Reputation: 63516
I want to match the following input. How would I match a group a certain number of times without using a multiline string? Something like (^(\d+) (.+)$){3}) (but that doesn't work).
sample_string = """Breakpoint 12 reached
90 good morning
91 this is cool
92 this is bananas
"""
pattern_for_continue = re.compile("""Breakpoint \s (\d+) \s reached \s (.+)$
^(\d+)\s+ (.+)\n
^(\d+)\s+ (.+)\n
^(\d+)\s+ (.+)\n
""", re.M|re.VERBOSE)
matchobj = pattern_for_continue.match(sample_string)
print matchobj.group(0)
Upvotes: 1
Views: 2433
Reputation: 49003
You need something more like this:
import re
sample_string = """Breakpoint 12 reached
90 hey this is a great line
91 this is cool too
92 this is bananas
"""
pattern_for_continue = re.compile(r"""
Breakpoint\s+(\d+)\s+reached\s+\n
(\d+) ([^\n]+?)\n
(\d+) ([^\n]+?)\n
(\d+) ([^\n]+?)\n
""", re.MULTILINE|re.VERBOSE)
matchobj = pattern_for_continue.match(sample_string)
for i in range(1, 8):
print i, matchobj.group(i)
print "Entire match:"
print matchobj.group(0)
1 12
2 90
3 hey this is a great line
4 91
5 this is cool too
6 92
7 this is bananas
Entire match:
0 Breakpoint 12 reached
90 hey this is a great line
91 this is cool too
92 this is bananas
re.VERBOSE makes explicit whitespace necessary in your regex.

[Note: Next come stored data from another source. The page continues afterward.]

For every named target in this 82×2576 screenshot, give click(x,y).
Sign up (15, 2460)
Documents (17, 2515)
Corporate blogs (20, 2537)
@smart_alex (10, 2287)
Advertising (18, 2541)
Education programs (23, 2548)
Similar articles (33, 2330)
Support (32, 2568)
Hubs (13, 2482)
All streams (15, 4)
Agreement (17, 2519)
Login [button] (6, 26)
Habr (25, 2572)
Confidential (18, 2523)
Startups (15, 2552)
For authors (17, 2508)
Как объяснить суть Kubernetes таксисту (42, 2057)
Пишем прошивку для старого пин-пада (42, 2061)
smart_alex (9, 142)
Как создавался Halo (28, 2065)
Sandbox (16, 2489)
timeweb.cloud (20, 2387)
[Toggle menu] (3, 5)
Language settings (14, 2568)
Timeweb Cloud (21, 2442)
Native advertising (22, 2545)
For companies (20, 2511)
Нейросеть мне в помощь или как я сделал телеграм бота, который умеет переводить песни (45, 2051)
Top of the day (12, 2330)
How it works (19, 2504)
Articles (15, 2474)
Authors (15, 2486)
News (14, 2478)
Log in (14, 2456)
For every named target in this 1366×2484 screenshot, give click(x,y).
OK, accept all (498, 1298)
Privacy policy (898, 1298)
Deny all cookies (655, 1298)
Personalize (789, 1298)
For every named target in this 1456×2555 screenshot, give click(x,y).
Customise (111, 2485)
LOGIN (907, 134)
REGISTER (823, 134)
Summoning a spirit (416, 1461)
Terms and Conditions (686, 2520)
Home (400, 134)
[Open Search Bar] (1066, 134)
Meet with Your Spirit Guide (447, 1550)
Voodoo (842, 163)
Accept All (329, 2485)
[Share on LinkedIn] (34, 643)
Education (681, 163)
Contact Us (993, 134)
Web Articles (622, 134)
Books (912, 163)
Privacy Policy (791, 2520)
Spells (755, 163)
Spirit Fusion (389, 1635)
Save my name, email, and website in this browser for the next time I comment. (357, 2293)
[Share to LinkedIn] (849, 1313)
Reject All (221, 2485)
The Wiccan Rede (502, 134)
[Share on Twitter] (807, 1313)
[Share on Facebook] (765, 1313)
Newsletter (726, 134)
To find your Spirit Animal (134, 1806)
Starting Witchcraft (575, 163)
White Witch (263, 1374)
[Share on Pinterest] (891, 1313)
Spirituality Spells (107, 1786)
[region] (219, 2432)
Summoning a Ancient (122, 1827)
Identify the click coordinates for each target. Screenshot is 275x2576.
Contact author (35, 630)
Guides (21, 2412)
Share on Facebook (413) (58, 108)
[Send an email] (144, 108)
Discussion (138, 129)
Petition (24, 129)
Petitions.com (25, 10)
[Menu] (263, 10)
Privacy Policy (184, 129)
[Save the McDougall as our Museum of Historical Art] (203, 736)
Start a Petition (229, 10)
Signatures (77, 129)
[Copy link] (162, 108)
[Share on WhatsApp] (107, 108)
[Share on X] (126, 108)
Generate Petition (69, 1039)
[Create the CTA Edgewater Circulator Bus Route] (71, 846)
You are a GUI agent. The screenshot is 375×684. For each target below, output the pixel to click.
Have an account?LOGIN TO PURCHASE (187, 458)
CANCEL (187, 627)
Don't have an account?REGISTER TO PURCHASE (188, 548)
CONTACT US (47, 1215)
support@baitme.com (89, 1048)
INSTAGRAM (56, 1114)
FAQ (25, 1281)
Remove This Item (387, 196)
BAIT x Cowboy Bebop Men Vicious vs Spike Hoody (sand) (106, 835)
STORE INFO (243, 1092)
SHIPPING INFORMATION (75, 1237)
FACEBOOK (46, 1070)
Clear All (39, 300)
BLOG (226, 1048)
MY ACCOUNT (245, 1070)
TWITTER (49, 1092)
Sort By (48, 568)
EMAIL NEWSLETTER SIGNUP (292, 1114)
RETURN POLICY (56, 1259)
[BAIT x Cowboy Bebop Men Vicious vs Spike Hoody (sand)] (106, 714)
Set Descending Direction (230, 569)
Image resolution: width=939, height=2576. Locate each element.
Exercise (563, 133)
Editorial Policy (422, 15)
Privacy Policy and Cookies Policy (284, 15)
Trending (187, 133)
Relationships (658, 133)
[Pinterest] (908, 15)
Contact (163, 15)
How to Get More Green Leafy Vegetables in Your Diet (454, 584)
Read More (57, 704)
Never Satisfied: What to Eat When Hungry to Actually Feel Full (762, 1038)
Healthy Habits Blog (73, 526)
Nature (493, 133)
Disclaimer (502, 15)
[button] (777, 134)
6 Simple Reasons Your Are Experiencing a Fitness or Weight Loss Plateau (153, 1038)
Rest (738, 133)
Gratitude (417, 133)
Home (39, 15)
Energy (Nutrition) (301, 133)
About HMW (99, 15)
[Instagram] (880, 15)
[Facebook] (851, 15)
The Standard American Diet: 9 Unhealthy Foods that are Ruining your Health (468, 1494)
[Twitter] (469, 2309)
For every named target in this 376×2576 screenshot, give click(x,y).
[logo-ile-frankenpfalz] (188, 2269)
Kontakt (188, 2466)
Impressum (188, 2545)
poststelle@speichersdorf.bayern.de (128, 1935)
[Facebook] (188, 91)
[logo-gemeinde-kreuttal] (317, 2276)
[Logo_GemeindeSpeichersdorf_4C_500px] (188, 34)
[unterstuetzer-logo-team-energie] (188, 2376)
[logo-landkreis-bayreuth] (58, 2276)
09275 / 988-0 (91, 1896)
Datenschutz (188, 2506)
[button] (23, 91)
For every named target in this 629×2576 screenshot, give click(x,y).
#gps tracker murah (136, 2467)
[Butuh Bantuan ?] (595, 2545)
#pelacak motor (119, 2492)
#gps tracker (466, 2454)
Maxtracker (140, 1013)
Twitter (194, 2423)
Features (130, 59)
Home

I partially fixed this by left-justifying your data in the multiline string. I think this is justified because you probably don't have this in real code; it's likely an artifact of editing in a multiline string.
you need to replace $
with \n
.
you need non-greedy matches
Upvotes: 1
Reputation: 1121446
There are a series of problems with your expression and sample:
Your use of VERBOSE makes all spaces not match, so your spaces around the digits on the first line are ignored too. Replace spaces with \s
or [ ]
(the latter only matches a literal space, the former matches newlines and tabs too).
Your input sample has whitespace before the digit on each line but your example pattern requires that the digits are at the start of the line. Either allow for that whitespace or fix your sample input.
The biggest problem is that a capturing group inside a repeating group (so (\d+)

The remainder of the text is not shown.